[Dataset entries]
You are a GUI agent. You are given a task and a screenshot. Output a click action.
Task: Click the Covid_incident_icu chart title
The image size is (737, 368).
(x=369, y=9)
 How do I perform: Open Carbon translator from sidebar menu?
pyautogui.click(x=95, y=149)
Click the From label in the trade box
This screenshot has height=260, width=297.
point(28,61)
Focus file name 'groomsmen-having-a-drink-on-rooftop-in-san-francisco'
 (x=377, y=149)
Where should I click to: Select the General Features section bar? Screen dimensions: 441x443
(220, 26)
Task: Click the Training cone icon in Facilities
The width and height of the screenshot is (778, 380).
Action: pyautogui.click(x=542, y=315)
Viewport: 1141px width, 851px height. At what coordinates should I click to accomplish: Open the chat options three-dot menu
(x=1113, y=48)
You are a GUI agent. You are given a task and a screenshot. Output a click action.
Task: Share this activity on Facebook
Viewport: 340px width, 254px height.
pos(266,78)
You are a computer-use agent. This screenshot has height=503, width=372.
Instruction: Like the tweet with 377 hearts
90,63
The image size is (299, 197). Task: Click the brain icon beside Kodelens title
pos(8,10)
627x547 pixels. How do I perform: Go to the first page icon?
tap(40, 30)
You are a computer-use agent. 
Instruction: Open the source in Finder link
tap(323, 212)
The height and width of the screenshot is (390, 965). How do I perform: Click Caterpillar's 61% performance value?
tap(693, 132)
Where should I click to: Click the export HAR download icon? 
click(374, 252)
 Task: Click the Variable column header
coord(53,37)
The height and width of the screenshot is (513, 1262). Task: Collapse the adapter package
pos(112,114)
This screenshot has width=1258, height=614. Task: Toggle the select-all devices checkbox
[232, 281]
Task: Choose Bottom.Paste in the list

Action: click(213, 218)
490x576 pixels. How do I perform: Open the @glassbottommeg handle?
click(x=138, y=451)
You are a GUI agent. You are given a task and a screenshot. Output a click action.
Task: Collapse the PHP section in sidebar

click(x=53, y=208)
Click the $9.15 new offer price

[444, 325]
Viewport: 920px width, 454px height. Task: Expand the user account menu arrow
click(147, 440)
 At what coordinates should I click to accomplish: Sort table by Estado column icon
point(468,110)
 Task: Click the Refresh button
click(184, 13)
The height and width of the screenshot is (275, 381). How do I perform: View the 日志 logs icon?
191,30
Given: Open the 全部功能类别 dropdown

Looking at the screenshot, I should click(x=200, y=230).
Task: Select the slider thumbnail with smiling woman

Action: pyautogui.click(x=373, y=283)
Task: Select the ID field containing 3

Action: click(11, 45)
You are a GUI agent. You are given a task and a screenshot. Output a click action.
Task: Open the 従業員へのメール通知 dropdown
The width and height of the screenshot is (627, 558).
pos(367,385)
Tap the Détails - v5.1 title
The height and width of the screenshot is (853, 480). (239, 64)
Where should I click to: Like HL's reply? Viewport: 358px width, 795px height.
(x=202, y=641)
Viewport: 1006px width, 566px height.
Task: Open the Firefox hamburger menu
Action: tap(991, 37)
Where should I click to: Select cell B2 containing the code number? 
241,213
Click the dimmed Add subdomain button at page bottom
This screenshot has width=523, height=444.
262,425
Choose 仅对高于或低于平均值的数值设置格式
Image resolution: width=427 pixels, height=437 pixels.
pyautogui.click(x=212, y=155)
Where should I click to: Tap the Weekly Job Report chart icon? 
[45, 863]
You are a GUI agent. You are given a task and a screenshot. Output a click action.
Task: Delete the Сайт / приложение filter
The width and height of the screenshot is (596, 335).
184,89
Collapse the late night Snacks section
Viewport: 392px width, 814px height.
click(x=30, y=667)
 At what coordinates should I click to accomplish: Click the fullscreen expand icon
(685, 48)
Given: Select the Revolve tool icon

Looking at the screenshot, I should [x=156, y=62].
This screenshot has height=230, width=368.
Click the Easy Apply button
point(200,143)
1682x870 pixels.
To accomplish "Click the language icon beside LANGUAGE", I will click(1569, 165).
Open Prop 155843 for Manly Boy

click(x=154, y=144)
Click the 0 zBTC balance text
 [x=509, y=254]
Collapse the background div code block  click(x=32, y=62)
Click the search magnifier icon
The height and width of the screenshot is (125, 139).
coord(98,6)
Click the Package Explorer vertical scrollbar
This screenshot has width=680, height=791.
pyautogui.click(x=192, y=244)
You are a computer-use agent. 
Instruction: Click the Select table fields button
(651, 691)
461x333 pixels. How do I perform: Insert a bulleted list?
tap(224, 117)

Brief
Repeat the data in full. Nothing may be dropped or altered.

Response box
You are a GUI agent. You are given a task and a screenshot. Output a click action.
Task: Click the Covid_incident_icu chart title
The image size is (737, 368).
(x=369, y=9)
 How do I perform: Open Carbon translator from sidebar menu?
pyautogui.click(x=95, y=149)
Click the From label in the trade box
This screenshot has height=260, width=297.
point(28,61)
Focus file name 'groomsmen-having-a-drink-on-rooftop-in-san-francisco'
 (x=377, y=149)
Where should I click to: Select the General Features section bar? Screen dimensions: 441x443
(220, 26)
Task: Click the Training cone icon in Facilities
The width and height of the screenshot is (778, 380).
Action: pyautogui.click(x=542, y=315)
Viewport: 1141px width, 851px height. At what coordinates should I click to accomplish: Open the chat options three-dot menu
(x=1113, y=48)
You are a GUI agent. You are given a task and a screenshot. Output a click action.
Task: Share this activity on Facebook
Viewport: 340px width, 254px height.
pos(266,78)
You are a computer-use agent. This screenshot has height=503, width=372.
Instruction: Like the tweet with 377 hearts
90,63
The image size is (299, 197). Task: Click the brain icon beside Kodelens title
pos(8,10)
627x547 pixels. How do I perform: Go to the first page icon?
tap(40, 30)
You are a computer-use agent. 
Instruction: Open the source in Finder link
tap(323, 212)
The height and width of the screenshot is (390, 965). How do I perform: Click Caterpillar's 61% performance value?
tap(693, 132)
Where should I click to: Click the export HAR download icon? 
click(374, 252)
 Task: Click the Variable column header
coord(53,37)
The height and width of the screenshot is (513, 1262). Task: Collapse the adapter package
pos(112,114)
This screenshot has width=1258, height=614. Task: Toggle the select-all devices checkbox
[232, 281]
Task: Choose Bottom.Paste in the list

Action: click(213, 218)
490x576 pixels. How do I perform: Open the @glassbottommeg handle?
click(x=138, y=451)
You are a GUI agent. You are given a task and a screenshot. Output a click action.
Task: Collapse the PHP section in sidebar

click(x=53, y=208)
Click the $9.15 new offer price

[444, 325]
Viewport: 920px width, 454px height. Task: Expand the user account menu arrow
click(147, 440)
 At what coordinates should I click to accomplish: Sort table by Estado column icon
point(468,110)
 Task: Click the Refresh button
click(184, 13)
The height and width of the screenshot is (275, 381). How do I perform: View the 日志 logs icon?
191,30
Given: Open the 全部功能类别 dropdown

Looking at the screenshot, I should click(x=200, y=230).
Task: Select the slider thumbnail with smiling woman

Action: pyautogui.click(x=373, y=283)
Task: Select the ID field containing 3

Action: click(11, 45)
You are a GUI agent. You are given a task and a screenshot. Output a click action.
Task: Open the 従業員へのメール通知 dropdown
The width and height of the screenshot is (627, 558).
pos(367,385)
Tap the Détails - v5.1 title
The height and width of the screenshot is (853, 480). (239, 64)
Where should I click to: Like HL's reply? Viewport: 358px width, 795px height.
(x=202, y=641)
Viewport: 1006px width, 566px height.
Task: Open the Firefox hamburger menu
Action: tap(991, 37)
Where should I click to: Select cell B2 containing the code number? 
241,213
Click the dimmed Add subdomain button at page bottom
This screenshot has width=523, height=444.
262,425
Choose 仅对高于或低于平均值的数值设置格式
Image resolution: width=427 pixels, height=437 pixels.
pyautogui.click(x=212, y=155)
Where should I click to: Tap the Weekly Job Report chart icon? 
[45, 863]
You are a GUI agent. You are given a task and a screenshot. Output a click action.
Task: Delete the Сайт / приложение filter
The width and height of the screenshot is (596, 335).
184,89
Collapse the late night Snacks section
Viewport: 392px width, 814px height.
click(x=30, y=667)
 At what coordinates should I click to accomplish: Click the fullscreen expand icon
(685, 48)
Given: Select the Revolve tool icon

Looking at the screenshot, I should [x=156, y=62].
This screenshot has height=230, width=368.
Click the Easy Apply button
point(200,143)
1682x870 pixels.
To accomplish "Click the language icon beside LANGUAGE", I will click(1569, 165).
Open Prop 155843 for Manly Boy

click(x=154, y=144)
Click the 0 zBTC balance text
 [x=509, y=254]
Collapse the background div code block  click(x=32, y=62)
Click the search magnifier icon
The height and width of the screenshot is (125, 139).
coord(98,6)
Click the Package Explorer vertical scrollbar
This screenshot has width=680, height=791.
pyautogui.click(x=192, y=244)
You are a computer-use agent. 
Instruction: Click the Select table fields button
(651, 691)
461x333 pixels. How do I perform: Insert a bulleted list?
tap(224, 117)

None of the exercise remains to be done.